# [PROVIDED PASSAGE]

▶

It may be February, but the market’s heating up

As it almost always does this time of year. If you’re planning to list your house this year it should be on the market now, not three months from now when the flowers are out but many buyers have already found what they wanted. In any event, as of 2:30 today, there are eight accepted offers reported. Two of interest are 11 Broad Road, “in the Belle Haven ‘neighborhood’ “, which usually means close but no cigar, asking $5.299 million, and 8 Bradbury Place, Riverside, asked $2.850 and gone in just four days.

11 Broad Rd

11 Broad Rd

11 Broad Road never dropped its price during its time on the market – it didn’t sell last fall but it has now, after 155 days. That’s back to normal for this price range.

◀

# [LISTING]
▶

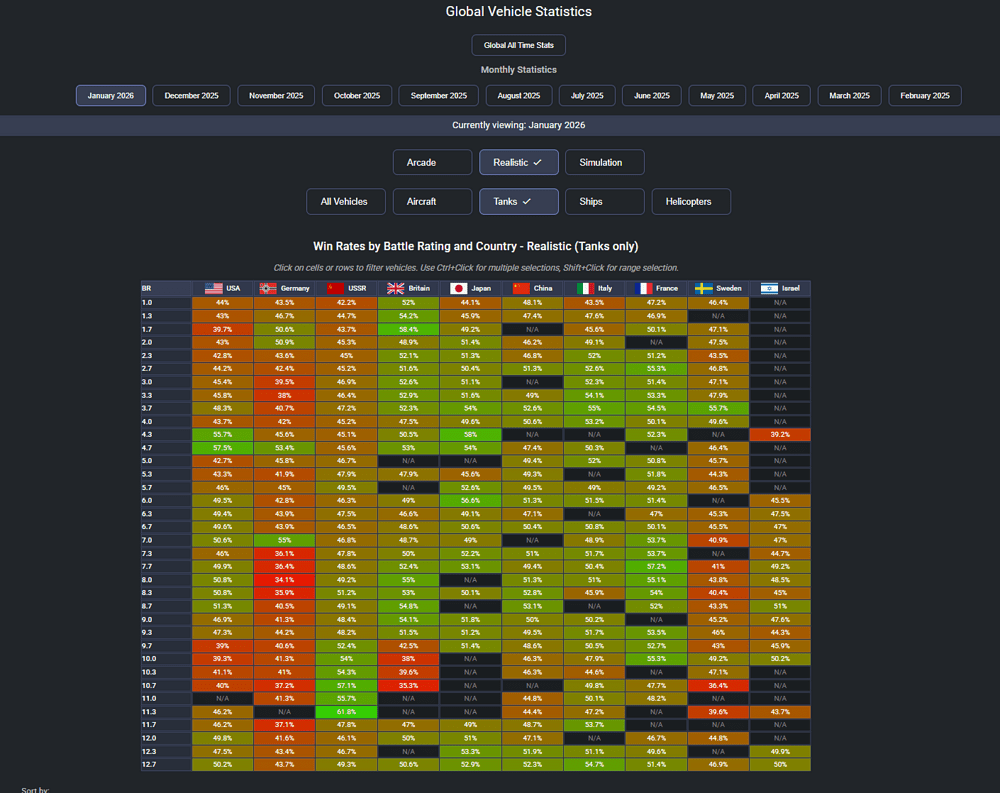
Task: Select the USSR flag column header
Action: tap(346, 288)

◀
▶

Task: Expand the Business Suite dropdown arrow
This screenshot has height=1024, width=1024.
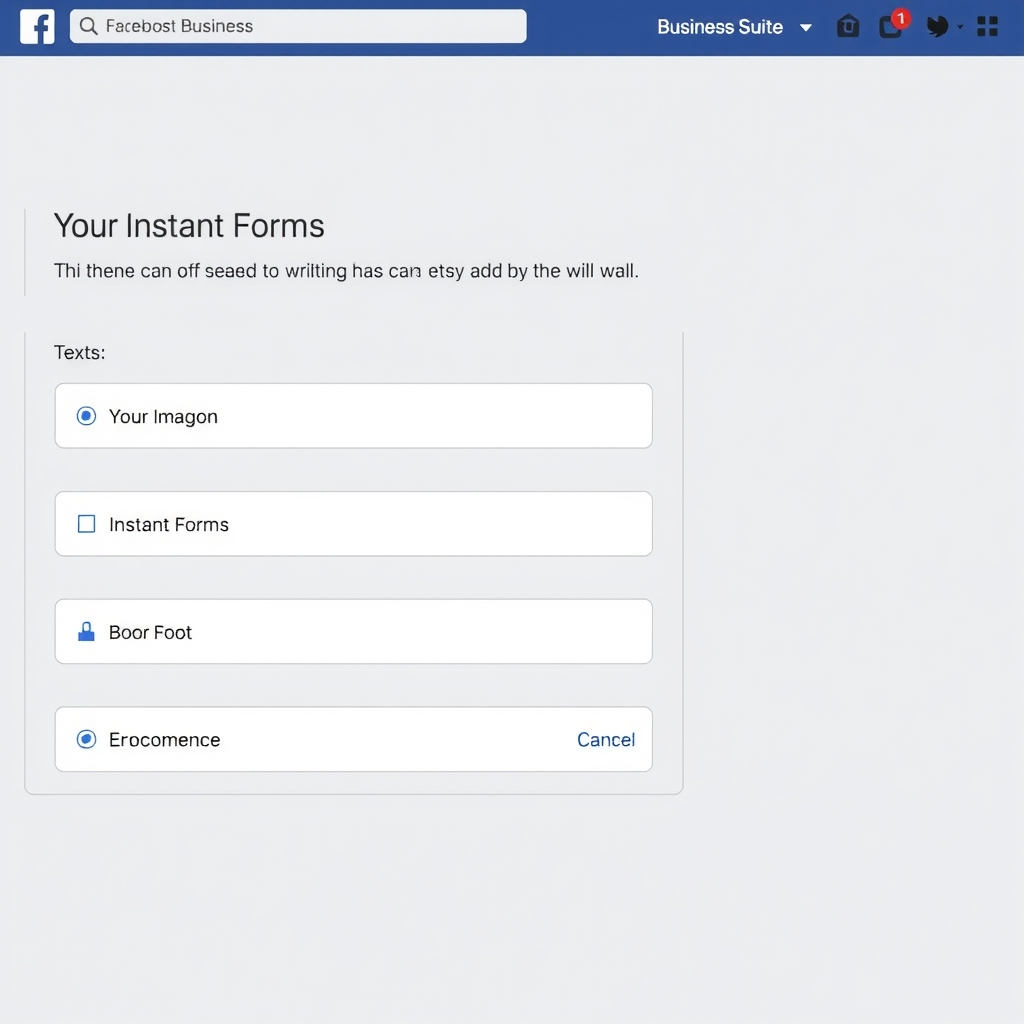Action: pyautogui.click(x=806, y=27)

◀
▶

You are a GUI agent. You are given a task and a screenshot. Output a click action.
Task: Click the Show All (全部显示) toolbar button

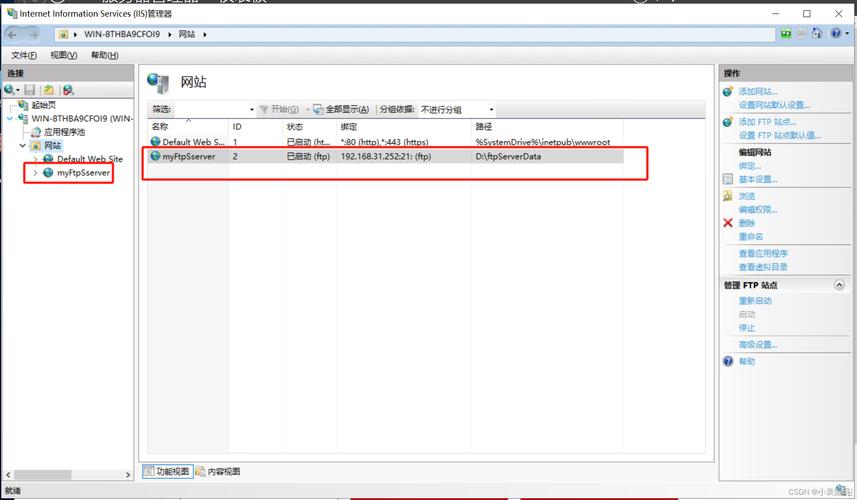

◀

# [EXERCISES TO COMPLETE]
1. According to the housing market post, how many days was 11 Broad Road on the market before it sold?
2. What street and neighborhood names appear in the housing market post?
The listing above is separate material, unrelated to the housing market post.

# [TASK RESPONSES]
1. 155 days

2. Broad Road, Belle Haven, Bradbury Place, Riverside